- **EXCERPT TO READ**
He says: "A couple of years ago [going private] crossed our minds, because the market really didn't understand. They still don't really understand but what happened is we realised our clients really like the fact that we're listed.

"What we're doing is a mission critical function. If they're going to move it to us, they need to be really confident that we'll do it well, that we'll be around, and that a competitor is not going to buy us. The fact that we're public means everything is disclosed."

Huge banks like HSBC, Standard Chartered, Santander, and Bank of America now trust Earthport to move money around the world for them, as well as organisations like the United Nations and even Western Union. The company is on track to process $10 billion (£6.4 billion) worth of transactions by the end of the year.

'We'll solve the problem in the way that works'

Uberoi's focus now is on expanding the business. Earthport is in talks to enter Nigeria among other countries and it is also adding to its product offering.

The company recently signed a deal to offer payments through Ripple, the Silicon Valley payment system developed using the blockchain, the software that underpins bitcoin.

- **DATASET ENTRIES**
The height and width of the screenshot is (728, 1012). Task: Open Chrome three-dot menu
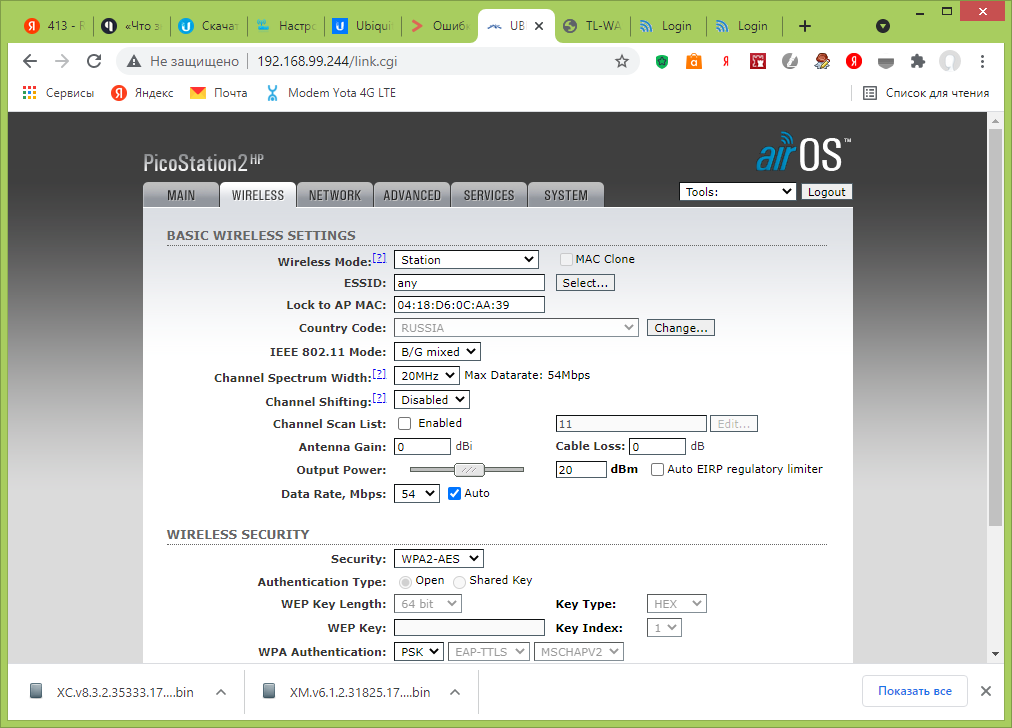pyautogui.click(x=982, y=61)
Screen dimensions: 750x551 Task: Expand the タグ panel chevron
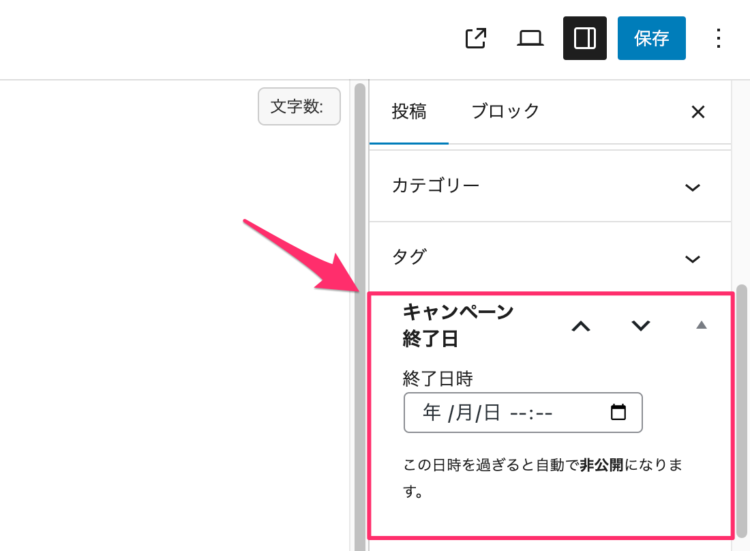[692, 259]
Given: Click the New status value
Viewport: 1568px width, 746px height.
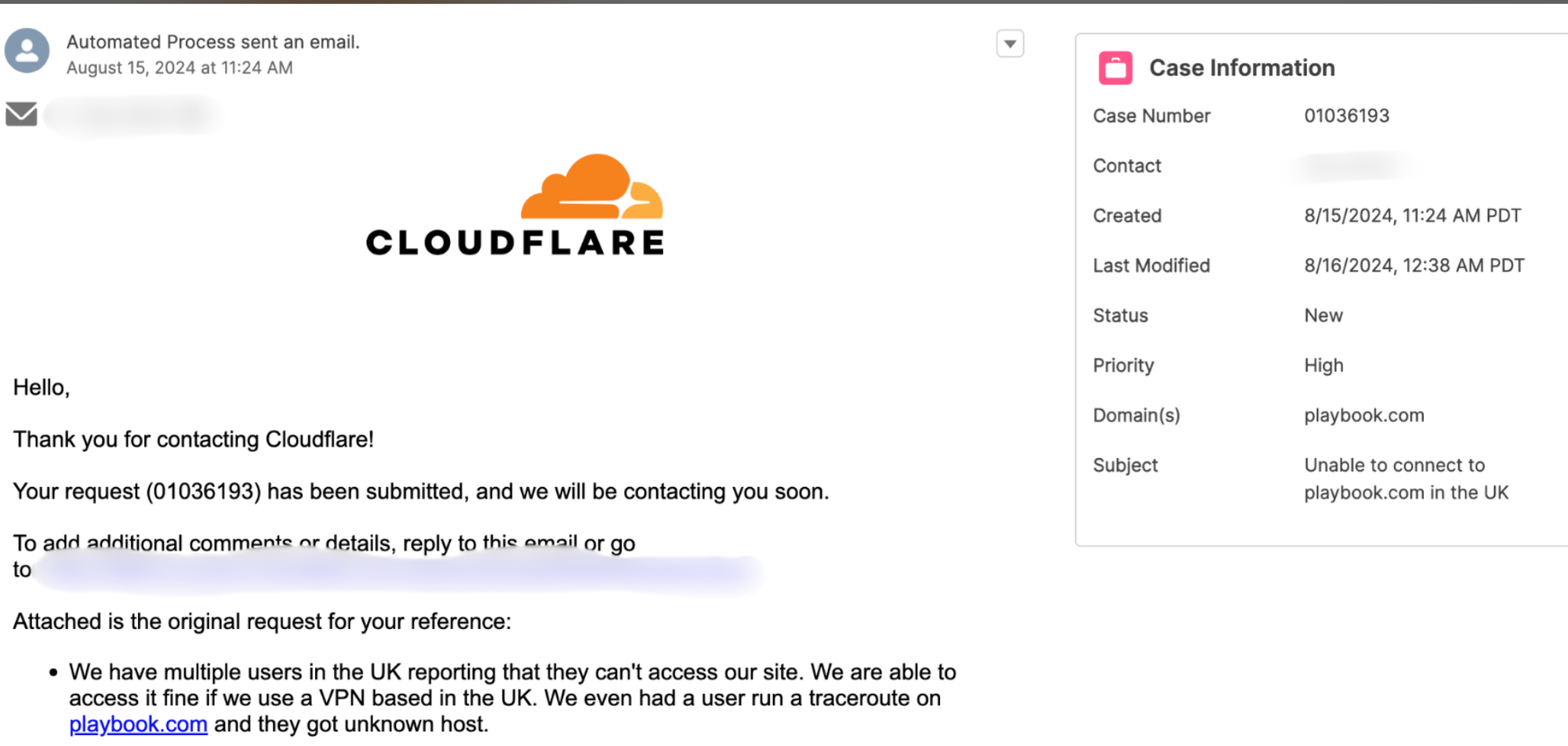Looking at the screenshot, I should coord(1323,315).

- **GOALS**
**1.** According to the piece on Earthport, what amount of transactions is the company on track to process by the end of the year?
**2.** Write what comes next in the piece on Earthport, picking up right after its last sentence.
The rows were taken from a different source than the piece on Earthport.

- **SOLVED TASKS**
**1.** $10 billion (£6.4 billion) worth of transactions.

**2.**
"We started seeing people are interested in new technologies - bitcoin, blockchain, distributed ledger technology," Uberoi says. "We said, we don't know if this is the right way for moving money around but banks are interested in exploring it, so we'll explore it."

As a hub, Earthport on-boards its clients only once before letting them use any of the payment methods they want. It also meets anti-money laundering requirements, meaning banks can use the efficiency of Ripple's distributed ledger technology with minimal hassle.

"We're going to become the utility and hub for the industry that finds the fastest and most efficient way of doing something at any point in time. We don't play favourites, we'll solve the problem in the way that works for our clients."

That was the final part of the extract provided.